Exercise:
From the material below, pull out each line that contains the string "icon" and copy it in full.

— Start of Data supplied —

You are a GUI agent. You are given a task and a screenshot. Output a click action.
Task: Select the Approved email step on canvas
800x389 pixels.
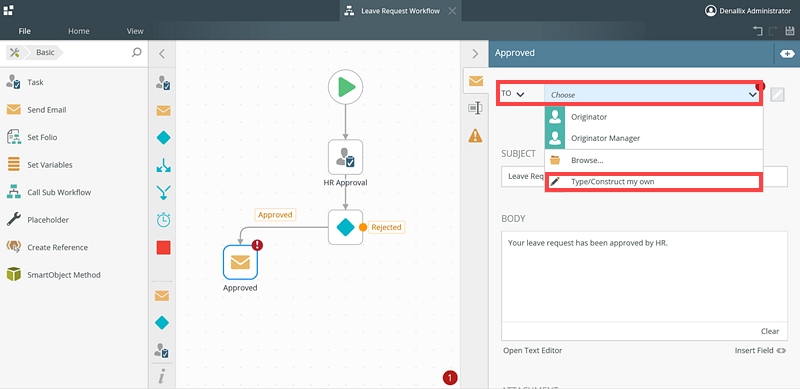[240, 262]
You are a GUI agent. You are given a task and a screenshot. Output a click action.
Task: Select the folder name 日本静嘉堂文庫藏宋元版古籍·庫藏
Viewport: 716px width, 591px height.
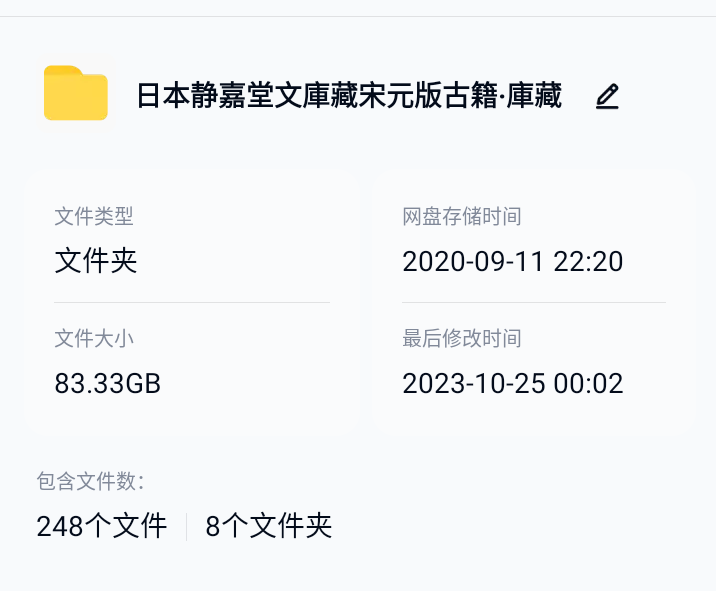pos(349,96)
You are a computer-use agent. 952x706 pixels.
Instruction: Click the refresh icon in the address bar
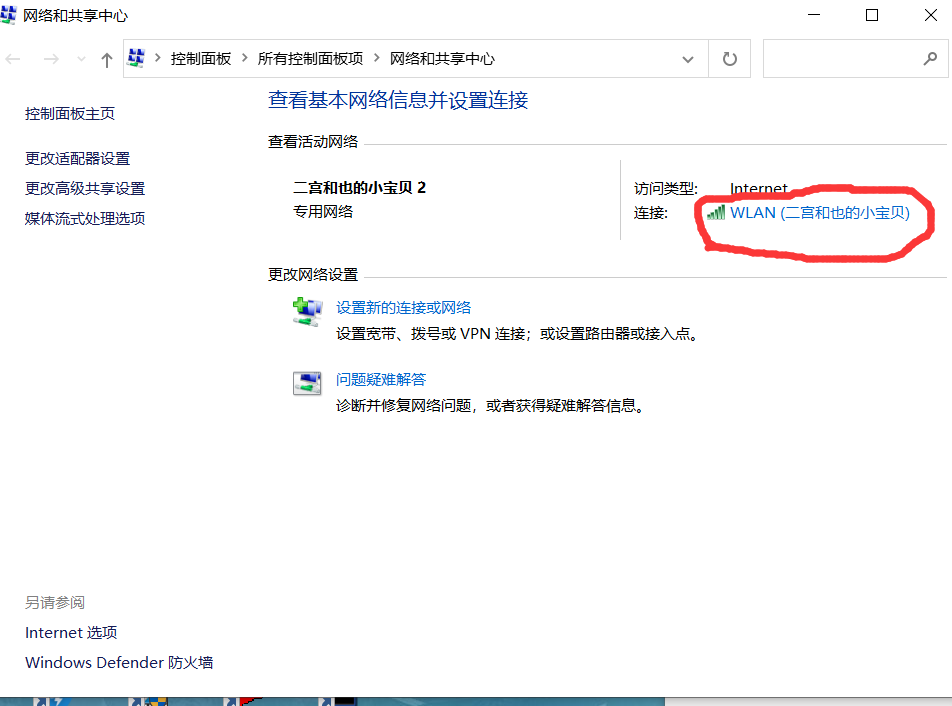coord(729,58)
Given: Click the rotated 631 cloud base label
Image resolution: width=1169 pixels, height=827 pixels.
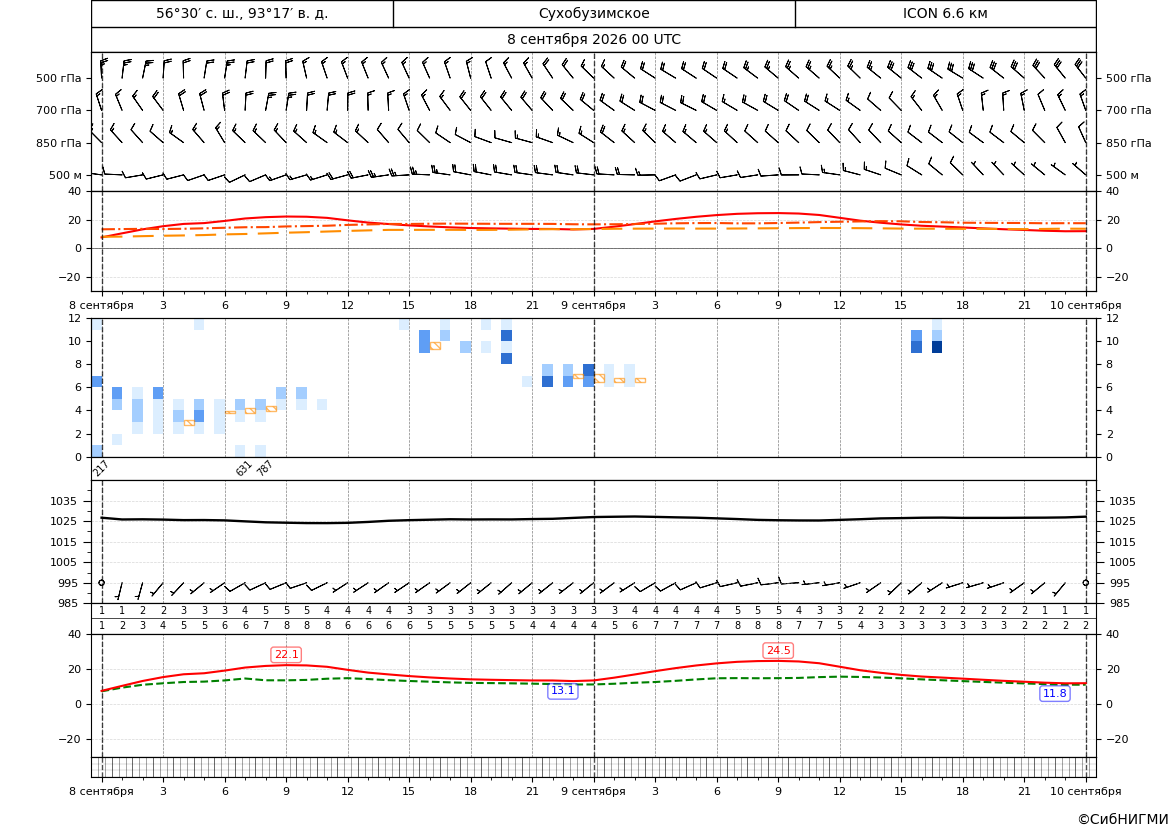Looking at the screenshot, I should coord(244,468).
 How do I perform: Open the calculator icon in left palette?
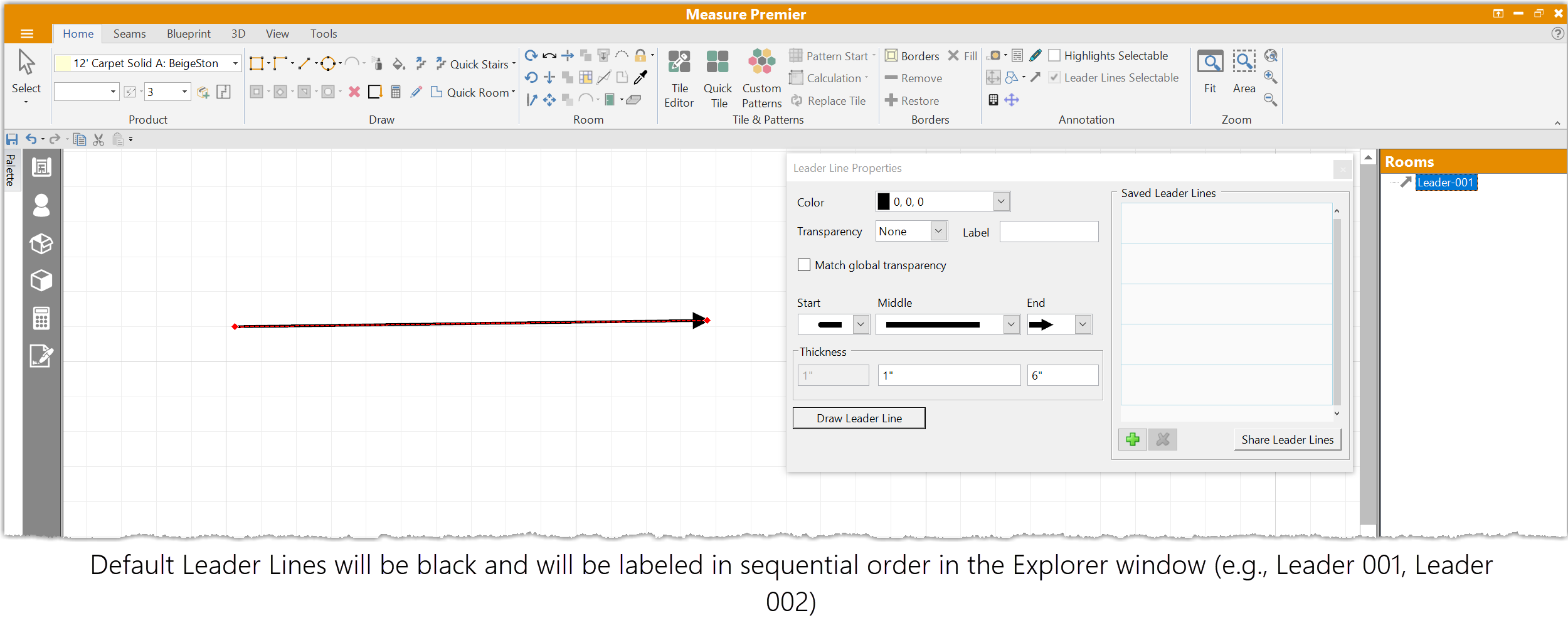click(41, 319)
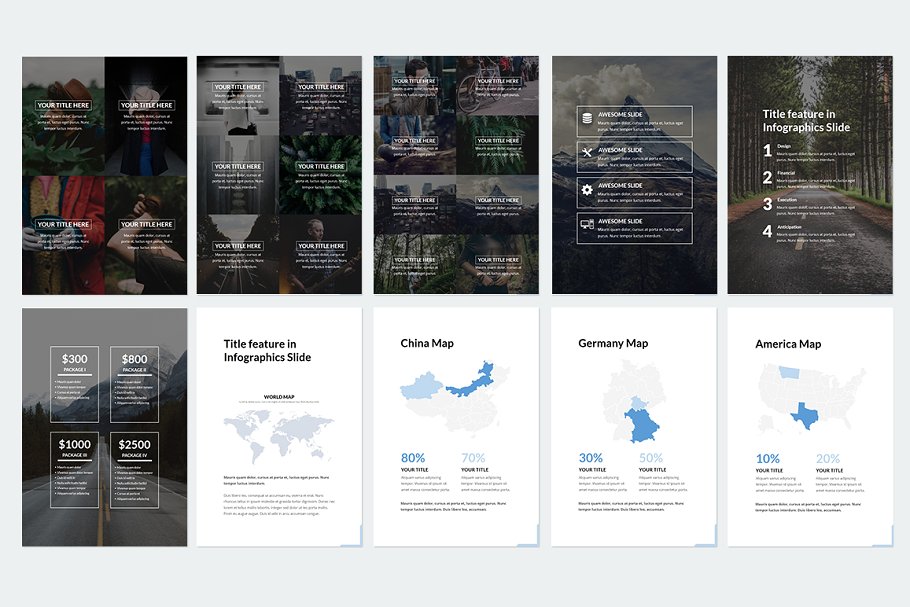Click the dark blue region on China map
The image size is (910, 607).
point(472,381)
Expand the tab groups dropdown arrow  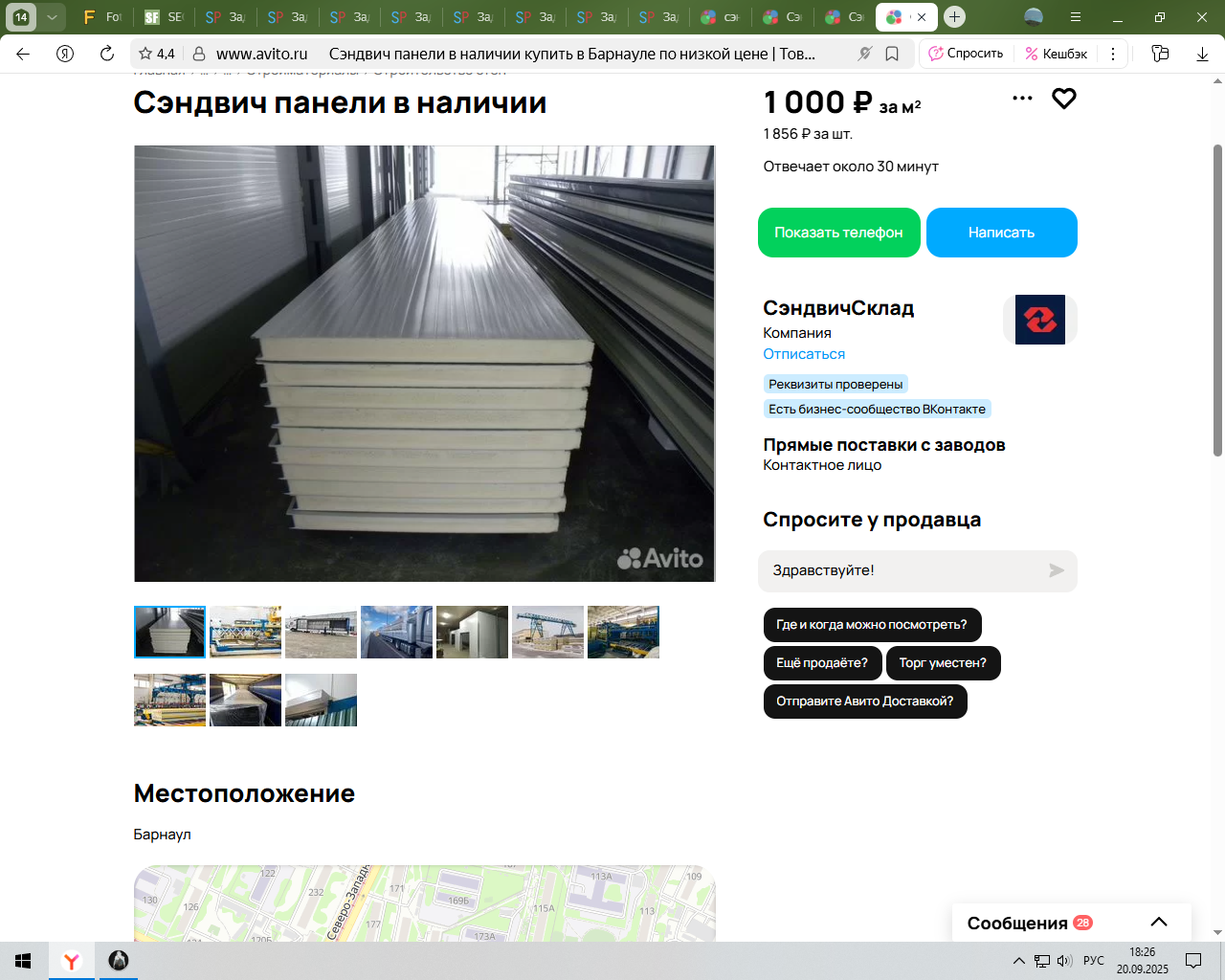coord(52,17)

— End of Data supplied —

Solution to the exercise:
Instruction: Click the refresh icon in the address bar
 How do I perform: Open the calculator icon in left palette?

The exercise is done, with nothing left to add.